Amendment 1 — Output tag is colour-coded by status, not mode (2026-05-31, issue #10)

The original side-channel (§ above) exists "purely to label the input-echo line" — the [simple]/[advanced] tag whose colour tells the learner which mode their command ran under. In implementation, however, the tag-colour rule in render_output_line (src/ui.rs) was applied to every output kind, keyed on mode_at_submission regardless of whether the line was an echo. That over-applied the channel: a [system] line and an [error] line — neither of which is an input echo — both picked up the same mode tint (blue in simple, orange in advanced). The only thing distinguishing a routine [system] message from an [error] was the body colour (green vs red), while the tag — the leftmost glyph the eye lands on — was identical (issue #10).

That is backwards for the line a learner most needs to spot fastest. The mode has limited value on an error line; "this is an error" has high value. And flooding the whole error body in red makes a long message harder to read, not easier.

Change — the status-coloured-tag model. The output tag is colour-coded by the message's status (its OutputKind), and the body is neutral so the message text stays readable:

Kind Tag colour Body
Echo mode tint (mode_simple/mode_advanced) — the sole exception theme.fg / lexed (unchanged); per-command success rides the trailing ✓/✗ (ADR-0040)
System theme.system (green) theme.fg (was green)
TeachingEcho theme.system (green — it is a [system]-tagged line) dim prefix + lexed SQL (unchanged)
Error theme.error (red) theme.fg + BOLD (was red)

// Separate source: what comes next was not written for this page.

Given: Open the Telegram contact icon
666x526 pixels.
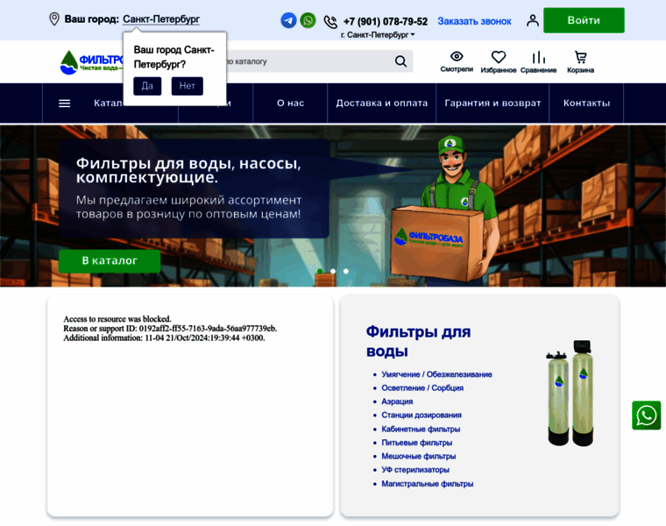Looking at the screenshot, I should (x=288, y=20).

This narrows the side-channel to its stated purpose rather than contradicting it: the mode tint now lives only on the echo tag, where ADR-0037 always said it belonged. Everything else reads as a status traffic-light — green tag = ok/info, red tag = error — which is the same palette as the ✓/✗ echo markers (ADR-0040), so the whole output surface speaks one colour vocabulary.

Why bold-neutral for the error body (not plain, not red). This is the established diagnostic-rendering convention — rustc, clang, tsc, and most linters colour the severity label and render the message in the default foreground (bold), not a wall of severity colour. The red moves to the tag (the scan target); the body keeps weight via BOLD without the readability cost of coloured prose.

Scope / non-changes.

  • OutputLine.mode_at_submission is unchanged — still carries the mode for the echo tag. Only which kinds consult it for colour changed.
  • The ✓/✗ completion markers (ADR-0040) are untouched — they already use theme.system/theme.error directly, and now visually rhyme with the new tag colours.
  • This supersedes the three options sketched in issue #10 (red tag / amber attention tag / glyph) with a cleaner fourth model that also fixes body readability and the [system] tag in one rule. ADR-0040 had flagged the [error]/[system] tag colours as orthogonal and out of its scope (issue #10) — this amendment closes that gap.

Coverage (src/ui.rs tests): system_line_renders_green_tag_and_neutral_body, error_line_renders_red_tag_and_bold_neutral_body, echo_tag_keeps_the_mode_tint_not_a_status_colour (locks the sole exception across both modes), teaching_echo_tag_is_green_like_other_system_lines.

See also

  • ADR-0040 — the ✓/✗ completion markers whose green/red palette the status tag now matches; it deferred these tag colours as orthogonal (issue #10), closed by Amendment 1.
  • ADR-0033 Amendment 3 — deferred this side-channel; defines the intrinsic command-identity model this ADR must not disturb.
  • ADR-0030 §10 — the DSL → SQL teaching bridge (the motivating consumer).
  • ADR-0038 — the teaching echo; the consumer built on this channel.
  • ADR-0003 — input modes and the one-shot : escape.
  • ADR-0010 — the database worker thread this mode is threaded to.